Since we were about to consume a fair amount of beef, we decided to each get a caesar salad.
Nothing spectacular here, this is your run of the mill caesar salad. Since they had a trolley for all the meats, I was hoping they would make the salads tableside, no such luck.
After the salad, our sides were the first things to arrive. Once we saw that their mac and cheese included crab meat, Cat insisted we try it.

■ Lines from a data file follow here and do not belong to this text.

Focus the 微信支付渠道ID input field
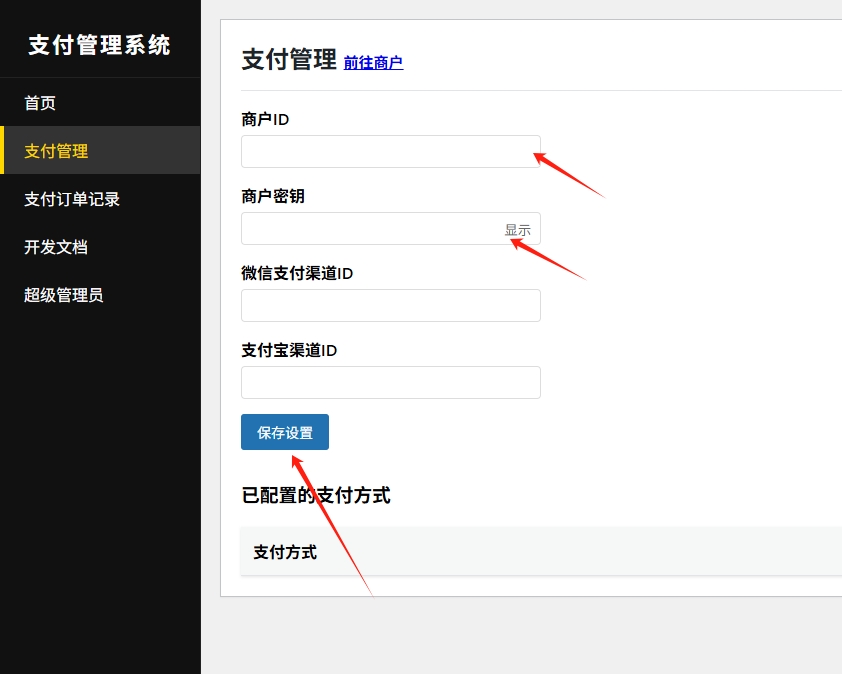 click(x=390, y=306)
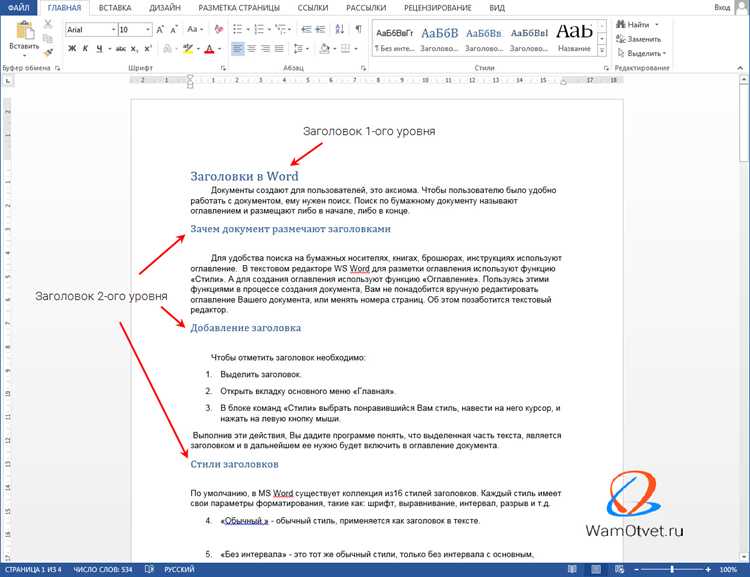Click the yellow text highlight color

[188, 49]
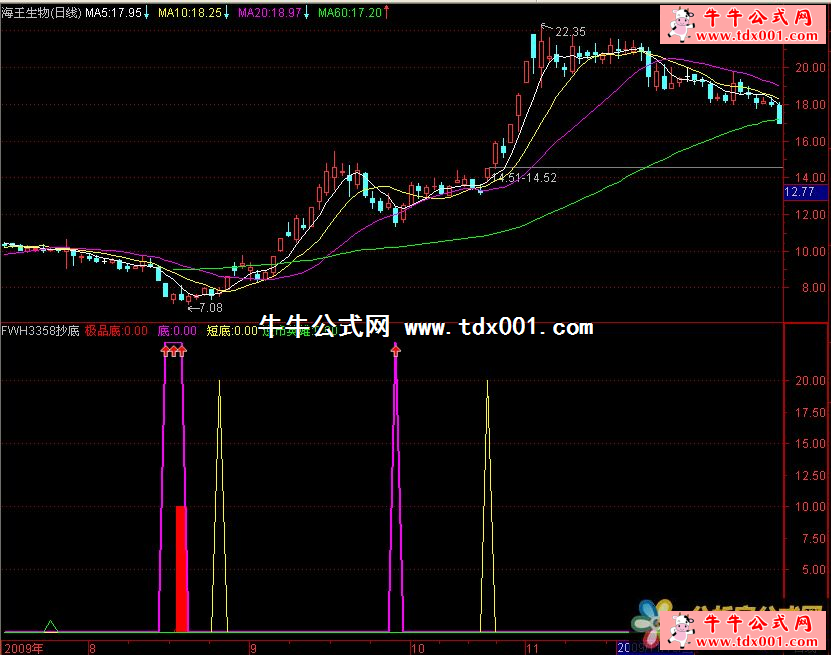Screen dimensions: 831x655
Task: Click the MA5 down arrow indicator
Action: 148,12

Things looked promising with this side dish, there was a nice crispy topping and a good cheesy flavor. However, the crab suffered in this dish. Most of the crab was extremely overcooked and lost in the bowl of cheese and noodles. If this was just mac & cheese, it would have been a successful dish, but the addition of the crab turned the whole thing sour.
All ruined crab aside, we were here for the steaks, and my cowboy steak looked pretty promising.
Of course, looks can be deceiving. I had asked for between medium rare & medium, but I was closer to medium well.
I tried to look past that and focus on the flavor, but even then, the Shula’s steak was lacking. There just wasn’t any of that big, beefy flavor you expect from a bone in ribeye.
Was it worth the 5 years wait? Not at all. I was particularly disappointed when I asked the waiter if their steaks were corn fed or corn finished. The waiter gave me a look like I was speaking Greek. I know it’s being picky, but if you’re a purveyor of beef, you should be able to answer that question.